Fannie/Freddie and the Ongoing Crap, 
Why I Think the Future Looks Worse?
(Psst. Because of the %$#^ Congress)

Ho hum, we had another federal judge rule against the GSEs and their investors last week, when an Iowa judge in the Northern District did his “Lamberth thing” and claimed—in the Saxton complaint--the federal government couldn’t be sued and federal regulators could do anything to Fannie and Freddie they want without judicial review, based on the 2008 Housing and Economic Recovery Act (HERA), which  allowed the Bush Treasury Department and Secretary Hank Paulson to put the two GSEs into “conservatorship.”

One more lost opportunity for a federal judge to take a firm stance on behalf of US mortgagors and plaintiffs who think the Treasury and the Federal Housing Finance Agency (FHFA) violated the law and, possibly, the Constitution, with their GSE regulatory mismanagement, since the 2008 takeover almost nine years ago and Treasury’s 2012 “sweep” decision.

As I ruefully and painfully suggested to friends, when all of these federal judges cop the same attitude and reach the same decision, maybe it's we, not the feedral government, who are wrong" We certainly—with some of the nation’s best lawyers working their creative buns off (at rates I am sure exceed $1000 per hour for some)—haven’t been able to convince any federal judge, anywhere of the virtues/justice of the GSE’s legal case.
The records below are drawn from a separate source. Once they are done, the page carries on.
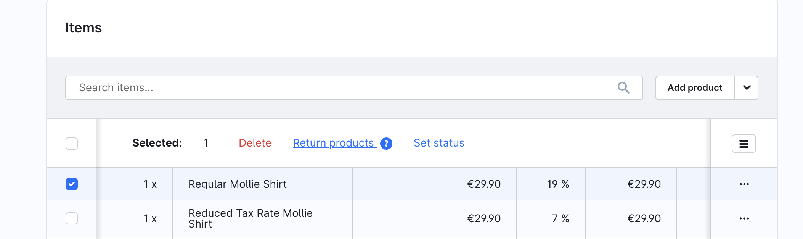Delete the selected items
The height and width of the screenshot is (239, 803).
point(255,143)
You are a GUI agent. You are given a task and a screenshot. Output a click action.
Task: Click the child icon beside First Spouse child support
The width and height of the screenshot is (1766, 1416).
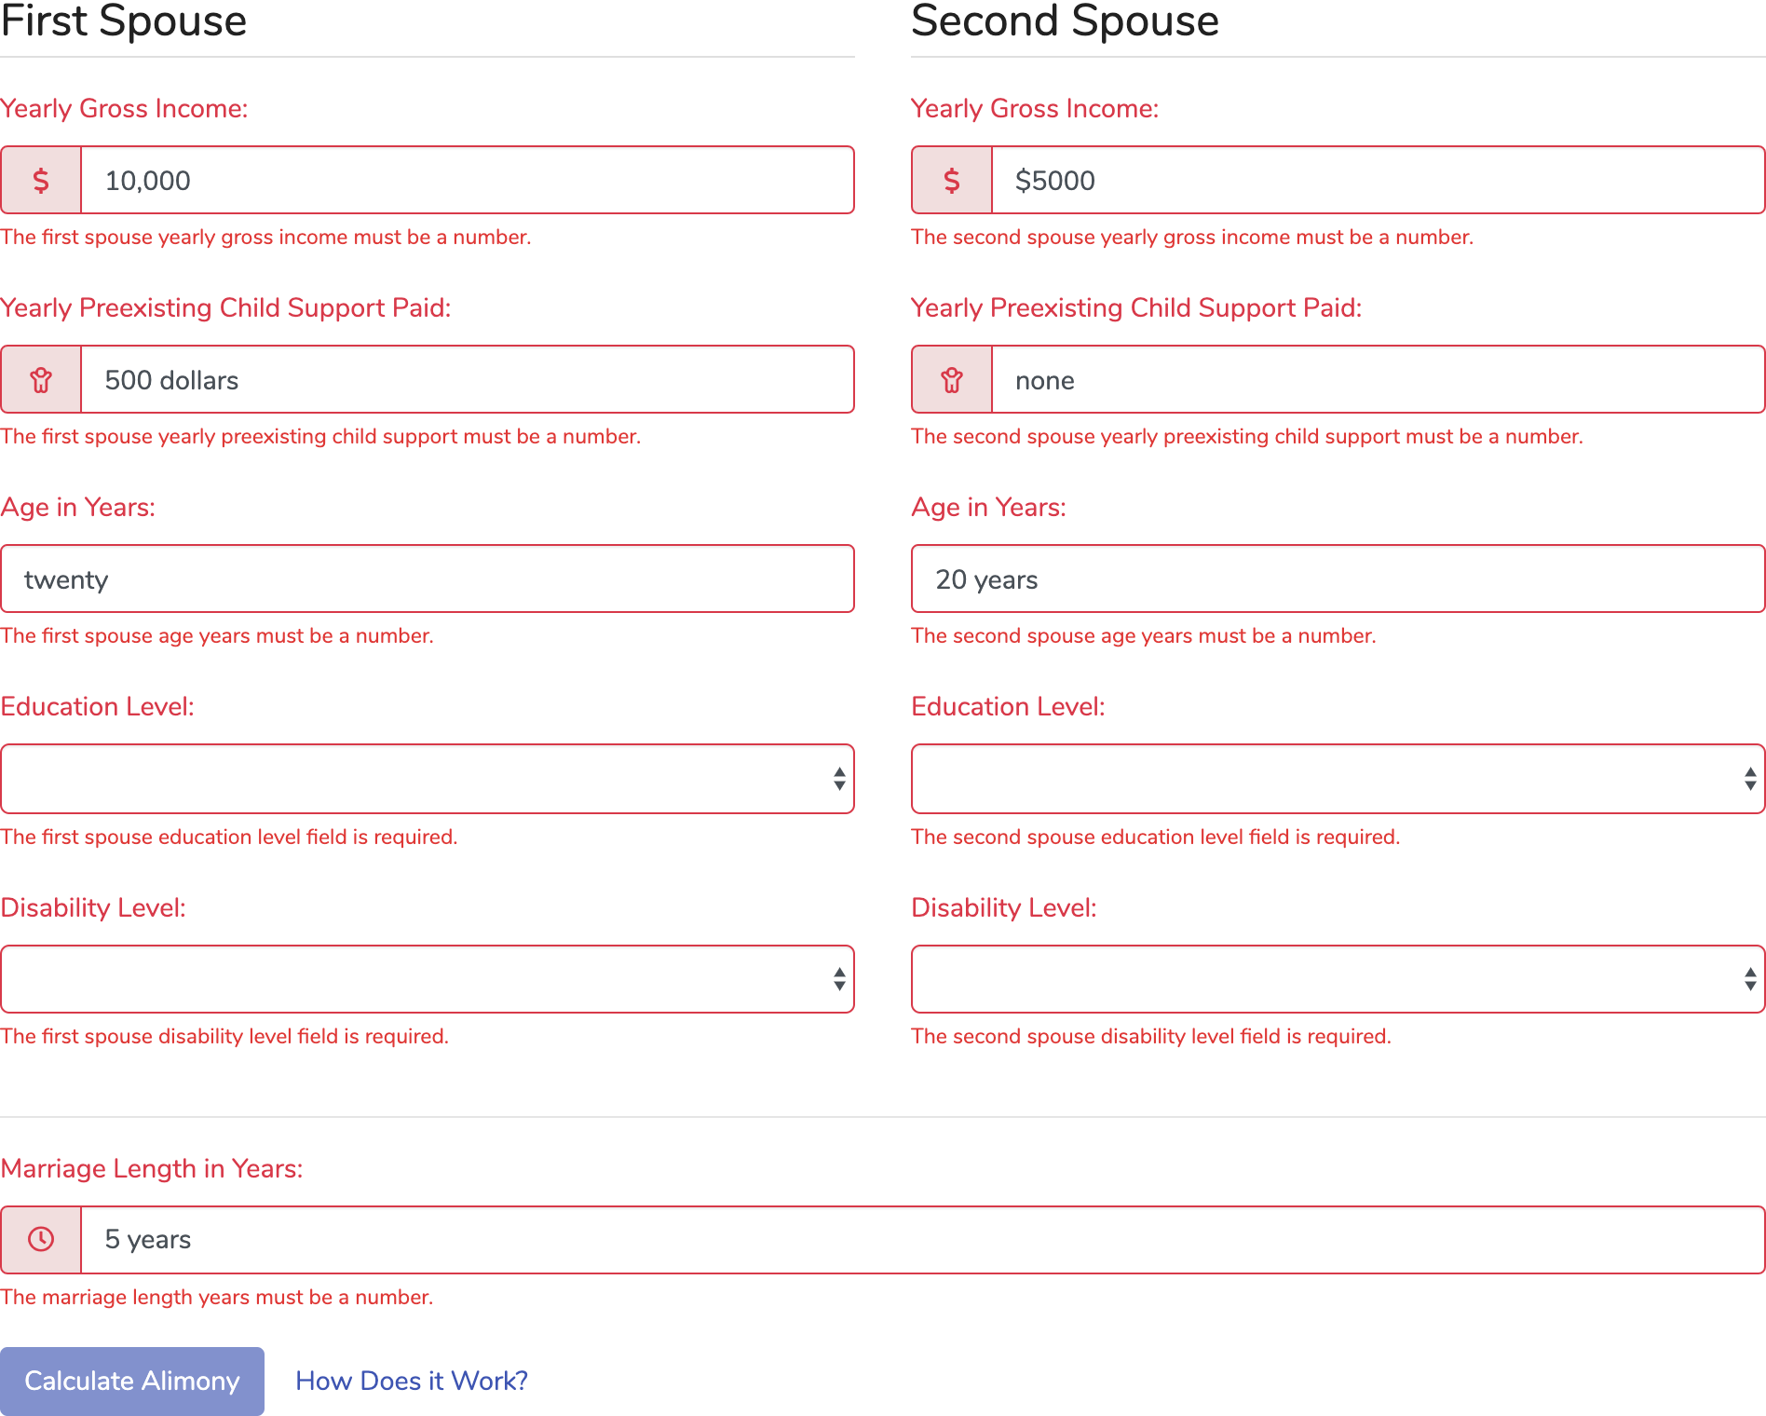click(41, 380)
Have the judges all been captured by the “financial establishment?”

Yes, I read the Rule of Law Guy’s (ROLG) latest piece and I respect his legal skills and writing, but it doesn’t change while the “good guys” wish and hope for miracles, the other side is racking up judicial wins and we don’t have one.)

Admittedly we still have Sweeney, Collins, Pagliara, and Delaware. But, it’s a dwindling list and the geographic distribution of federal judicial “Lamberth lovers” makes it tough to prevail.

The bad guys have the mighty “Lamberth decision,”  the equivalent to most hearing federal judges of heroin to a junkie. (I guess I could have said “a Hershey’s to a chocoholic,” but like this analogy better.)

Not Constitutional?

As the past week evolved, GSE fans tried to read the most positive interpretation-- with no clear answer, yet--into the Treasury and DoJ claiming in court the FHFA and the CFPB were not constitutionally viable. I suspect that they will use the same principle to attack both agencies because they know nobody who matters is watching.

So, no GSE victories on that front, either, yet.

Friday approached and the last and slimmest F&F hope  was that Treasury Secretary “Nooch” would do a Lone Ranger, riding in as the sun was setting, and tell the Mel Watt the GSEs should keep for capital purposes their fourth quarter 2016 $10 Billion simollian dividend due at Treasury that day.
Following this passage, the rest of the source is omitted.